Wir treffen Christa Fredlmeier auf ein Gespräch am See.
Allgäuer Alpenblog: Vor knapp einem Jahr wurde mit einem Festakt und einem Feuerwerk die Wandertrilogie Allgäu eröffnet. Wie fühlt sich das heute an?
Christa Fredlmeier: Wenn ich daran zurück denke, wie schwierig die Auftakt-Tage waren, es hat viel geregnet und stellenweise auch heftig gewittert, so dass einige Veranstaltungen in dem an verschiedenen Orten geplanten Eröffnungsreigen abgesagt werden mussten, dann war das erste Jahr nach diesem Start sehr erfolgreich. Und ich freue mich, dass jetzt die zweite Saison gestartet ist.

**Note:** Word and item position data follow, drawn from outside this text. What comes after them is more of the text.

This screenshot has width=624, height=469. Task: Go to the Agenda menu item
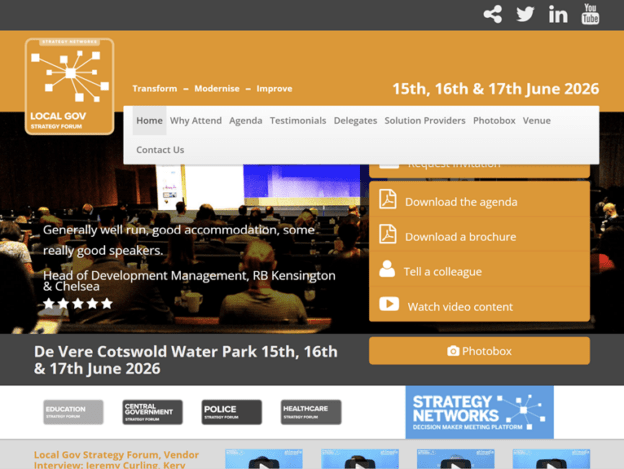click(x=246, y=121)
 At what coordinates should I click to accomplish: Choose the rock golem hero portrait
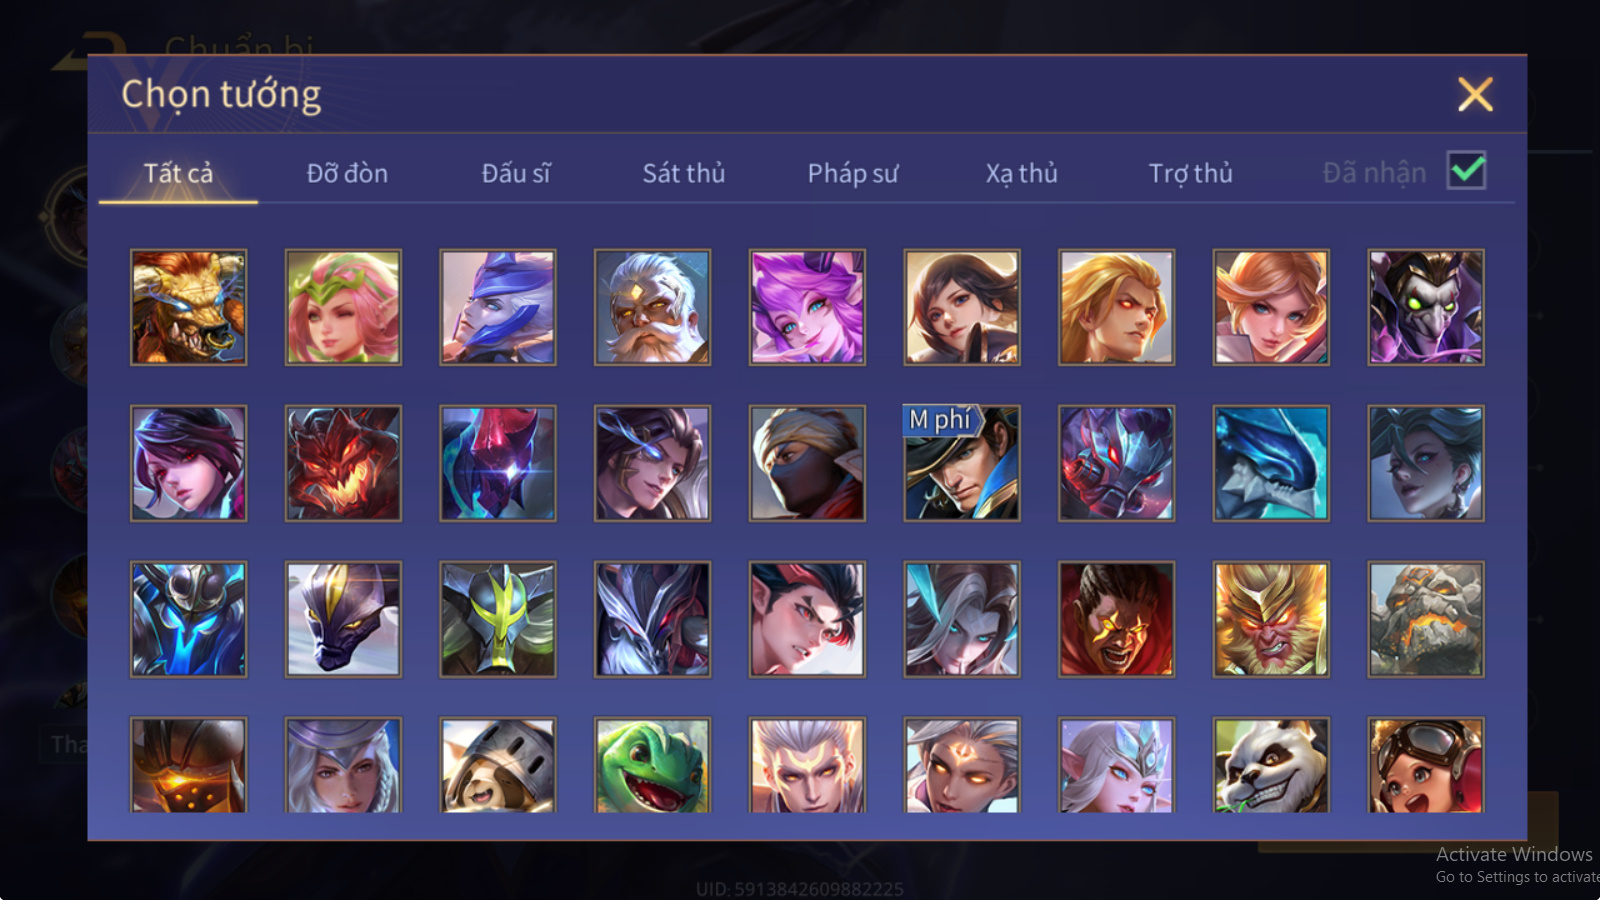coord(1426,619)
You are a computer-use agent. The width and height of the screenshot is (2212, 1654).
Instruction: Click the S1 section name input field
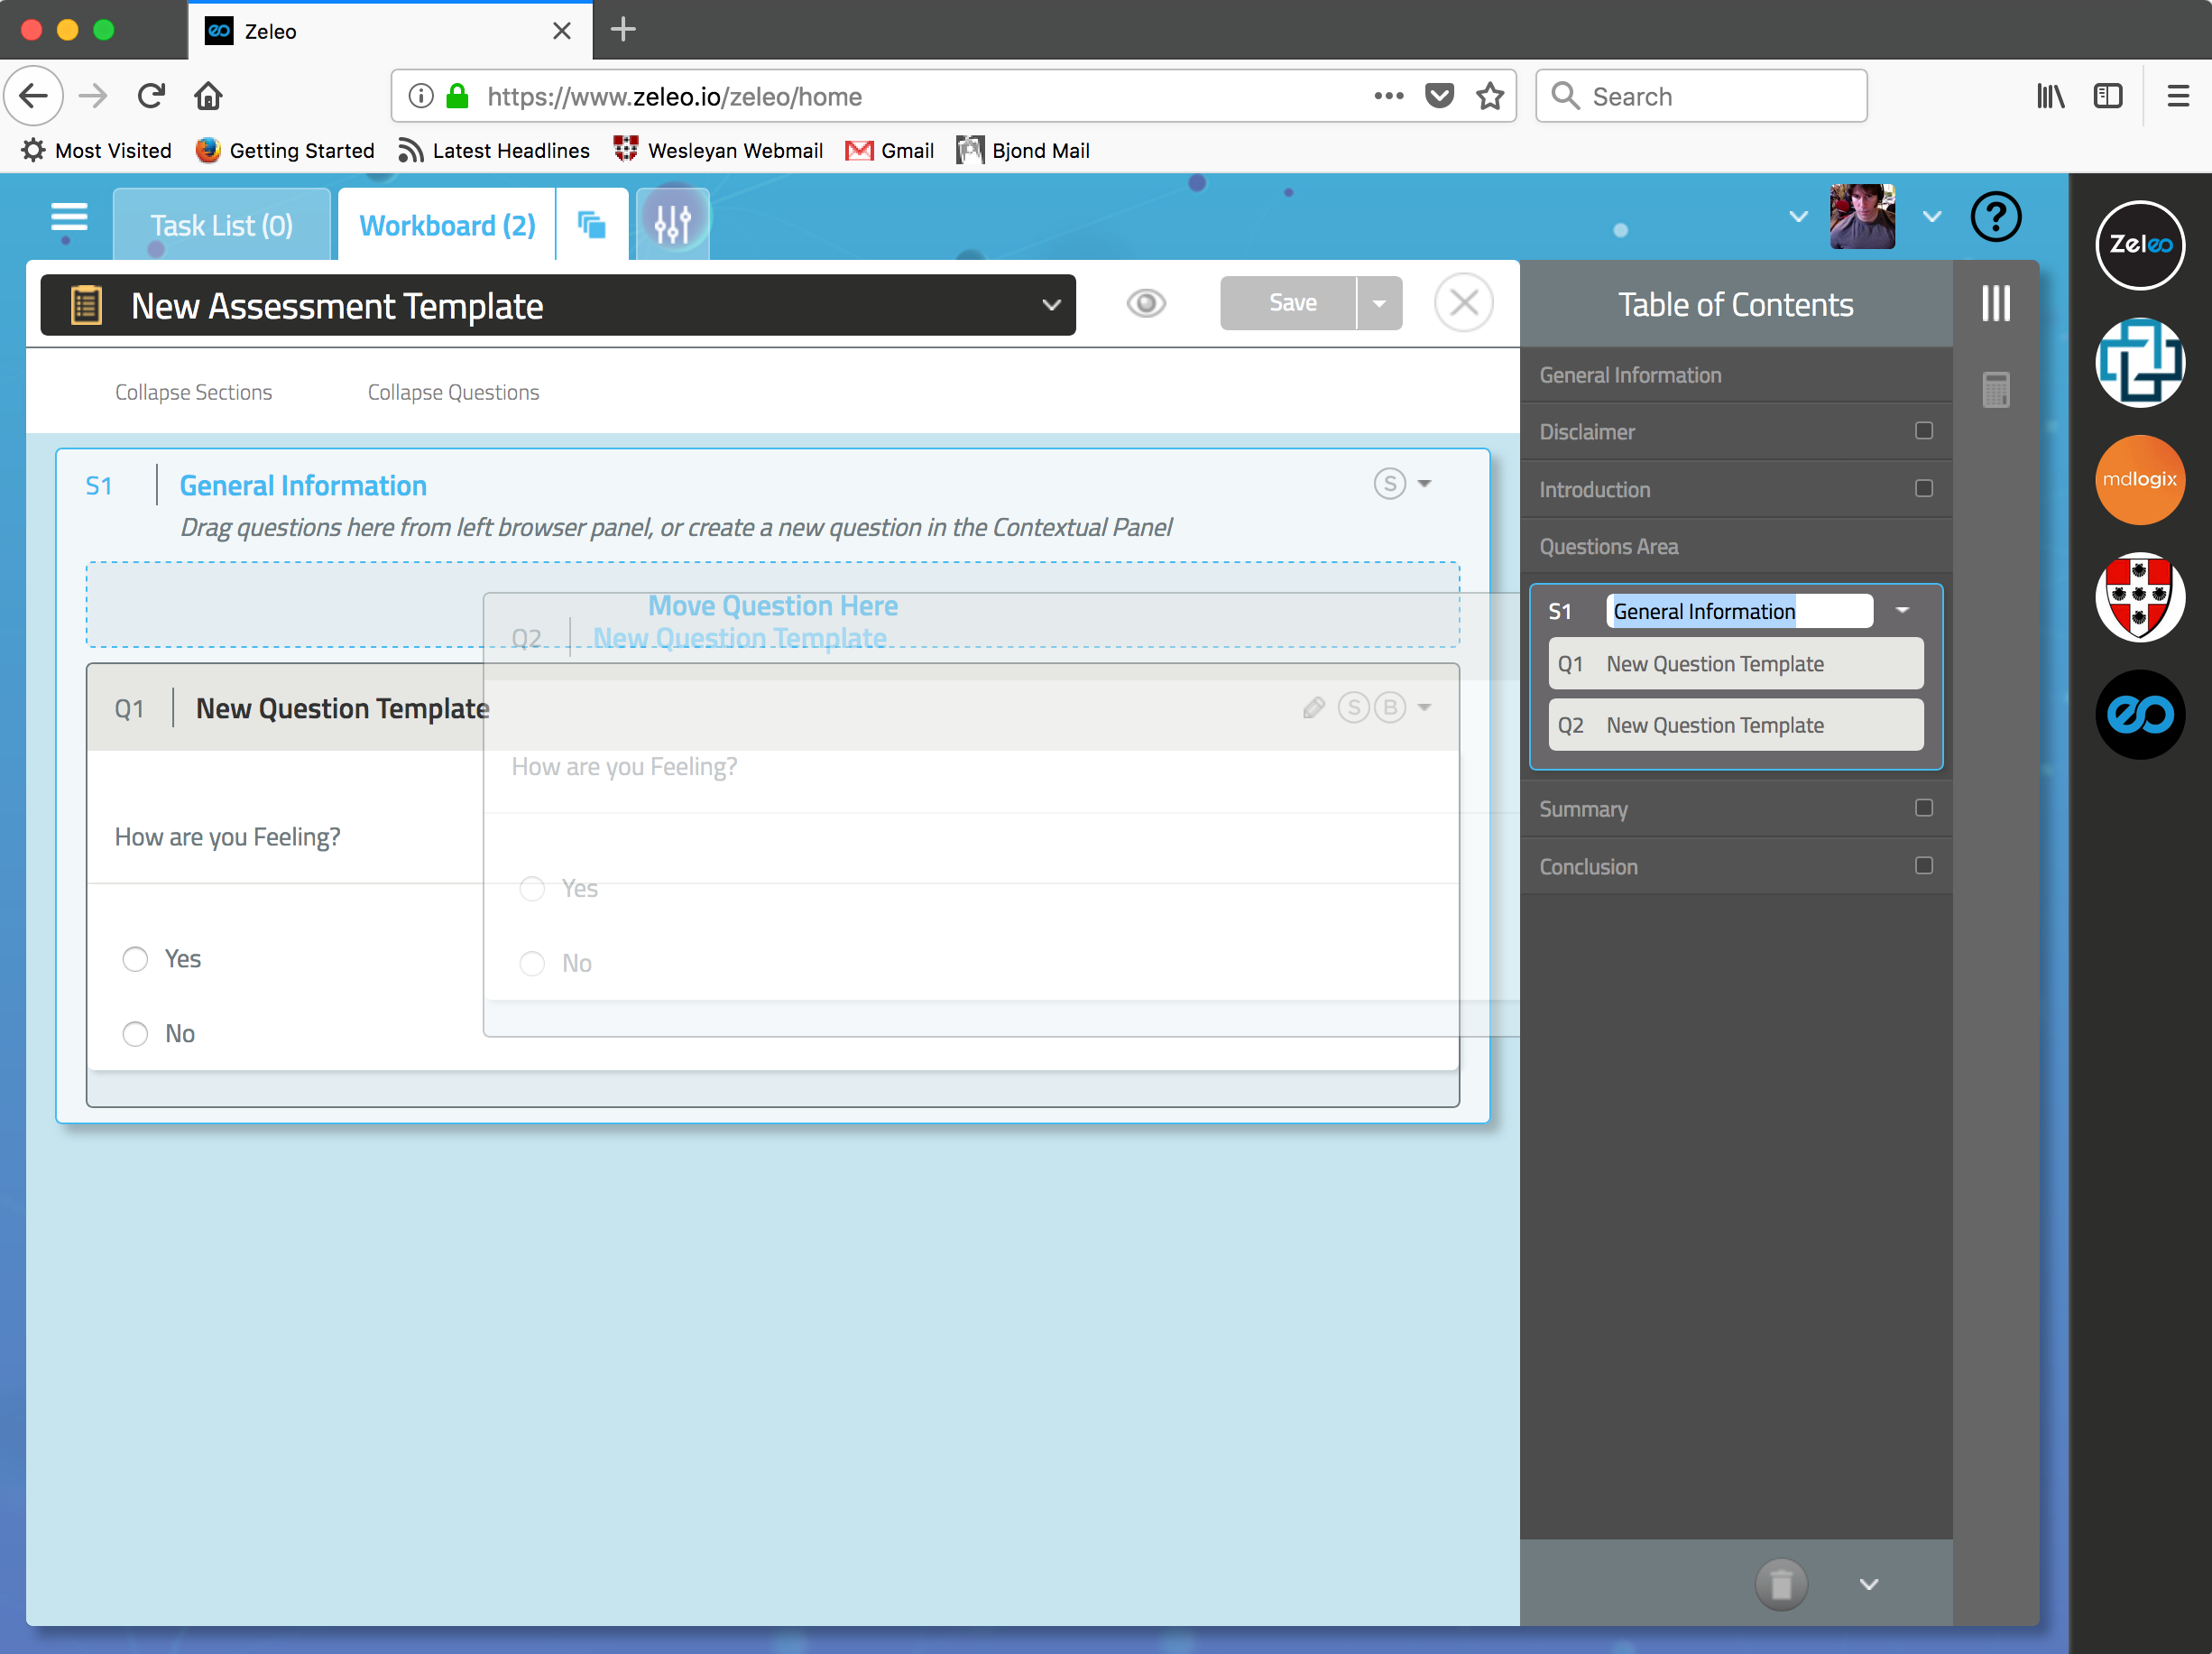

Es gab kritische Stimmen, die das Projekt als verkopft bezeichneten. Aber es gab auch viel Lob. Was überwiegt?
Ich bin immer wieder auf den Wegen unterwegs, auch weil ich wissen will, wie sie angenommen werden. Und am Wurzacher Ried hatte ich zuletzt eine so nette Begegnungen, zwei Damen standen an der Infotafel und lasen jedes Wort. Die beiden waren so bewegt, so beseelt. Da habe ich gesehen, wie sehr die Idee angenommen wird. Das ist schon toll.
Die Wandertrilogie ist kein einfaches Produkt…
…nein, das stimmt. Man muss schon bereit sein, sich damit auseinander zu setzen. Klar, man kann auch nur einfach die Wege gehen. Aber richtig erschließen wird sich das Konzept und somit den Mehrwert nur demjenigen, der Lust hat auch ein wenig, tja, zu lernen.
Das setzt nicht nur voraus, dass es einen interessierten Wanderer gibt. Das erfordert vor allem auch investitionswillige Gemeinden. Denn es hat einen großen Erzählbedarf gegeben. War es schwer, Partner zu finden und zu überzeugen?
Man kann ein solches Konzept nicht von oben nach unten durchsetzen. Sondern es funktioniert nur als Koalition der Willigen. 33 Partnerorte haben sich verpflichtet. Ich habe in 26 Gemeinderäten für das Projekt geworben, sieben Orte konnten so entscheiden. Auf fünf Jahre haben sie sich für die Beteiligung an der Wandertrilogie verpflichtet. Die Aufgabe der nächsten Zeit wird sein, die Wandertrilogie zu verankern. Wir haben schon viel erreicht, aber es gibt auch noch einiges zu tun.
Wie vermarktet man ein insgesamt 876 Kilometer langes Wegenetz, von dem der einzelne Wanderer ja nur einen Bruchteil geht?
Ach, ich habe da unzählige Vorschläge: Man bietet Wanderpauschalen an, stellt Abschnitte in Wochenend- oder Wochentouren zusammen, kooperiert mit Nachbar-Orten. Man nutzt die geschaffene Infrastruktur für Aktionen oder für emotional aufgeladene Angebote. Es gib viele Möglichkeiten. Mir ist aber wichtig, dass die Gemeinden selbst federführend sind. Aber wir sind da auf einem guten Weg.
Was ist die Perspektive?
Ich kann keine Zahlen nennen, das wäre unseriös. Aber ich habe 2001 in Nordrhein Westfalen den von mir mitentwickelten Rothaarsteig eröffnet als ein Fernwanderweg neuen Typs, abwechslungsreich, in Etappen zu bewältigen. Ein zeitgemäßes Erlebnis, denn heute sind weniger die „Kilometerfresser“ unterwegs, sondern eher Genusswanderer. Schon 2004 haben Umfragen gezeigt, dass die angrenzenden Regionen durch den Weg mehr als 400.000 Übernachtungen hatten. Das ist ein großer Erfolg.
Und der hat zu einer Neu-Ausrichtung des Wander-Tourismus in Deutschland beigetragen. Viele Fernwanderwege entstanden nach Vorbild des Rothaarsteigs. Welche Position wird die Wandertrilogie einnehmen?
Die Wandertrilogie Allgäu macht eine Region auf eine ganz besondere und neue Art erlebbar. Das Allgäu – eine Landschaft voller großer Geschichten, die es zu entdecken und aufzuspüren gilt.